You may ask “If we can hear them, can they also hear us?” Maybe, but not guaranteed. Most ducts do operate bi-directionally, but maybe not symmetrically. Our duct to them might be much weaker than theirs to us. But one-way ducting can also occur. Since it’s based on local weather phenomena, strange and varied things can happen

Hams that are into VHF communications really live for ducting opportunities. Really strange things can (and do) happen. There is a semi-regular duct that occurs from the west coast to Hawaii, and hams at both ends are amazed that they can work each other with just a few watts. Here in the south, the warm air from the gulf regularly creates ducting opportunities from Dallas – Houston and even all along the Gulf Coast. It’s nothing to hear someone in Houston on one of our Repeater frequencies. In the old days of “analog” TV (pre-2009), you could see “TV DX” by tuning your TV to a locally unused channel and seeing a faint or static-filled TV image coming from hundreds of miles away. Many hams that were VHF DXers used TV DX as an indicator as to when to check the hams bands, as analog TV channel 7 is just above our 2M band and TV channel 2 was just above our 6M band.

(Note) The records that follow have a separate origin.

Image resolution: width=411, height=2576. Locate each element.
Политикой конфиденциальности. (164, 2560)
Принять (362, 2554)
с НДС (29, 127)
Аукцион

Now, luckily we have some internet-based tools that alert us to the existence of ducts, at least on 2 Meters. There’s a site that “listens” to APRS traffic (which of course contains position information) and determines when an APRS receiver has spotted something that is beyond the normal range of that receiver. The results are displayed graphically on a map – http://aprs.mennolink.org/. The image above was captured on Weds May 18th, when we had major ducting all around the south coast.

If you want to be a VHF Grid Chaser, get to know ducting – it’s your key to lots of far-away grid squares! Or just enjoy working repeater DX!